If only the park existed.
Those few words make a poignant argument for Congress to create a new park focused on the dawning of the nuclear age.
The first nuclear bombs fashioned from materials made at Hanford and Oak Ridge, Tenn., indeed changed everything.
The fearsome destructive power of the atomic bomb has dictated the course of human events ever since, from 60 years of Cold War gamesmanship to today's international debate about a nuclear Iran.
But the more compelling argument for the historic park is contained within the second part of Einstein's remark. Failure to find new ways to address the issues raised by the nuclear bomb continue to threaten the planet with unparalleled catastrophe.
New modes of thought -- if they're to have any value -- must emerge from a realistic and thorough grounding in the past.
Preservation of the artifacts and places that form the foundation for today's world crucial to our understanding of events.
Anyone who has walked the grounds at Gettysburg National Military Park or followed the Freedom Trail through Boston understands the connection.
For that matter, so do the thousands of visitors to Hanford's B Reactor, where plutonium for the world's first nuclear bomb was created.
But no speculation is required to gauge the value of a Manhattan Project National Historical Park. That's already ensured.
This year, 10,000 people are expected to tour B Reactor, even though bus tours to the historic site only operate on certain days. Visitors have come from all 50 states and 39 countries.
Remarkably, once the Department of Energy opens registration for the tours, all available slots are filled within hours. And that occurs without any marketing effort beyond issuing a news release.
If B Reactor became part of a national park, with regular hours and the cachet that comes with being part of the National Park Service, interest would explode.
The 13 national parks in Washington had 7.5 million visitors in 2010, Kris Watkins, president of the Tri-Cities Visitor and Convention Center, told the Herald.
Congress is considering legislation to create the Manhattan Project National Historical Park that would include historic facilities at DOE sites at Hanford, Oak Ridge and Los Alamos, N.M.
Versions in the House and Senate differ, but not enough to justify keeping the proposal off the fast track. Something closer to the House version would best serve the public.
Rep. Doc Hastings, R-Wash., chairman of the House National Resources Committee, is pushing legislation that would establish the park immediately, then give the National Park Service a two-year deadline to complete a management plan.

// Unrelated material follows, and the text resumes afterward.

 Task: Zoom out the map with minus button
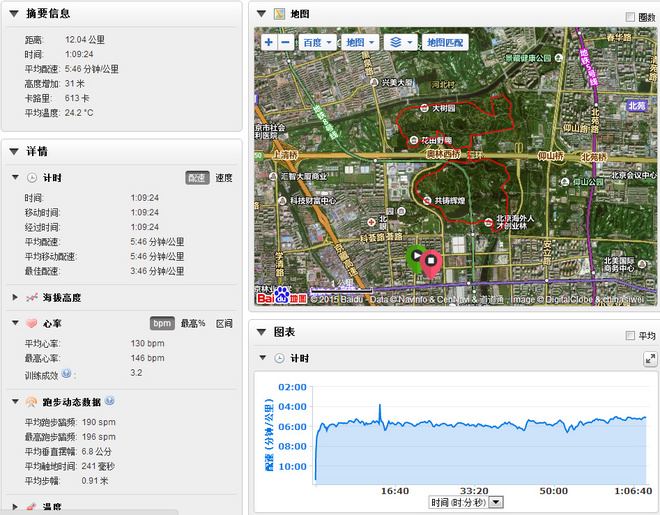point(286,43)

Observers say conditions in Congress are ideal for advancing the new park, but that won't last.
Jeff Bingaman, a Democrat from New Mexico, chairs the Senate Natural Resources Committee. That means representatives of two of the three states affected by the legislation are in key positions to advance the plan.
But Bingaman has announced plans to retire at the end of his term, so the pressure is on.
The issue could work its way through Congress as early as next month. But with Bingaman planning his exit, any delay beyond then could decrease the park's chances.
Bingaman and Hastings need to do all they can to make the Manhattan Project National Historical Park a reality. Constituents would benefit, of course, but the bigger audience is the world.